The truth is bandaids don’t fix bullet holes and two weeks ago, I was shot through with bullet holes. Getting the news that my 20-week gestation baby has no heartbeat, and in fact, his little body doesn’t even measure 20 weeks, so he probably hasn’t had one in a while was like a machine gun tearing through my skin. And, as I’ve discovered over the last 2 weeks, many, many women have experienced this same torturous pain.

What breaks my heart is that, though bandaids don’t fix bullet holes, bullet holes can be fixed but there are all too many women that haven’t been ‘fixed’, haven’t been through the process of healing. It could be that they were told, “It’s just a scratch. This isn’t THAT big of a deal. Just cry a little, stick a bandaid on it and move on. Time is the best healer.” (That thing about Time is a frickin’ lie) Or maybe they told themselves this, because that’s what was expected. Or maybe they recognized it was a bullet hole but couldn’t bring themselves to go to the only One that can bring healing because they thought that HE was the One holding the gun. How could you ever go to your shooter for healing? (And, dear one, I do not have all the answers on why these things happen but I do know that the devil is the author of death… not our kind Heavenly Father) Whatever the reason, I’m finding there’s a whole lot of women walking around with bullet holes, even ones that possibly have been covered up for years and don’t bleed much anymore… until they get around someone that has the same holes and then those scabs are ripped right off.

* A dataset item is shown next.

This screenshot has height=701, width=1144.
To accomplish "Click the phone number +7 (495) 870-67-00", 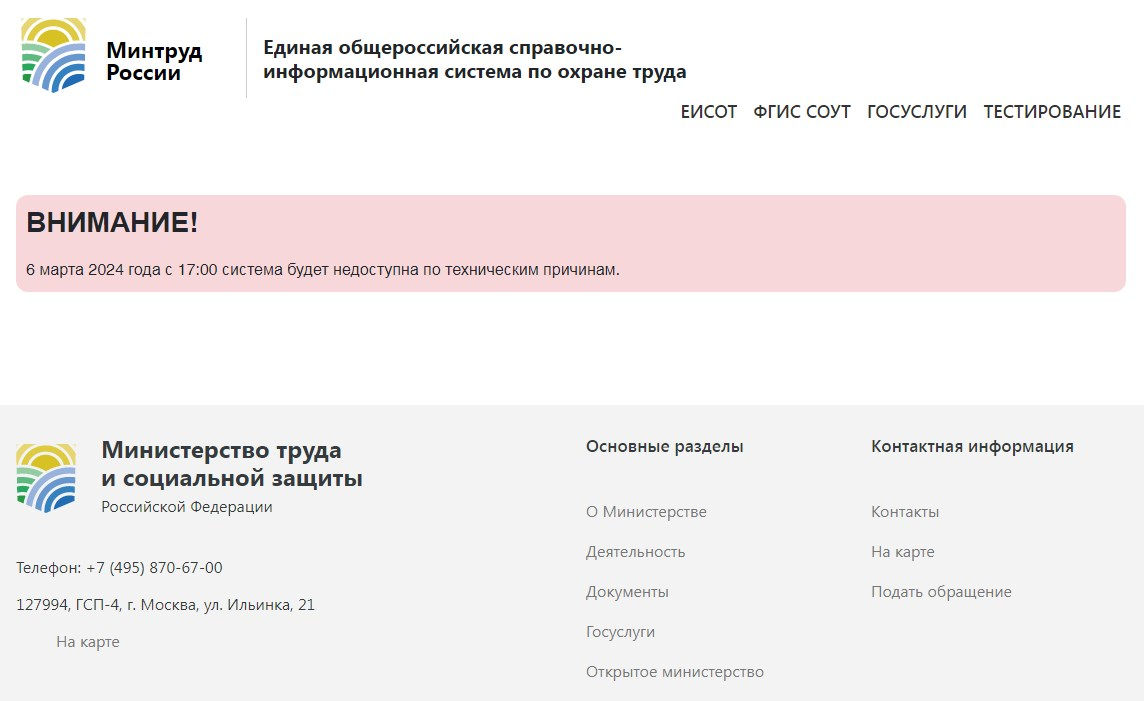I will point(154,568).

I’m surely not claiming that in two weeks my wounds are completely healed. But as there has been grace to run to the only One that can delicately and thoroughly treat the wounds and apply the beautiful healing salve of His love, I’m well on my way to a full recovery. I will always have the scars of losing a baby that I so desperately wanted to love into this world and have the privilege of raising and watching pursue his dreams and goals. But they will be be perfectly healed scars, no infected mess, no scabs that bleed when picked throughout the next 5o years of my life.

The overwhelmingly great news is that, no matter how long ago you’ve been shot through by the bullets of losing a baby, you can go to the One that makes all things new and let Him work on you. Let Him do the work of a skilled surgeon, pulling the infection out, delicately working on the wounds until they are a completely healed – not just covered up – part of who you are. I’m not going to lie and say the process doesn’t hurt. Facing your grief head-on can be grueling and seem like even worse torture than the shots you took. But as you embrace the reality of your wounds, walking the road of grief with kind Jesus holding you, you will find His love is enough… enough to get you through the process of true healing.

So, dear one, if you are one of the MANY that knows the pain of these bullet holes I write about – if you are one still bleeding – no matter if it was decades ago or if your wounds are brand new, go to Him. Show Him your wounds – He sees them anyways and longs to bring His healing touch. Let Him start His restorative work. What He starts, He is faithful to complete. You don’t have to go through life oozing infection and blood every time the scab is picked. There will be complete healing on the other side of this ‘surgery’. Not because bandaids were slapped on your bullet holes but because you embraced the process of complete healing by the tender and kind Healer. He loves you intensely and wants you completely whole.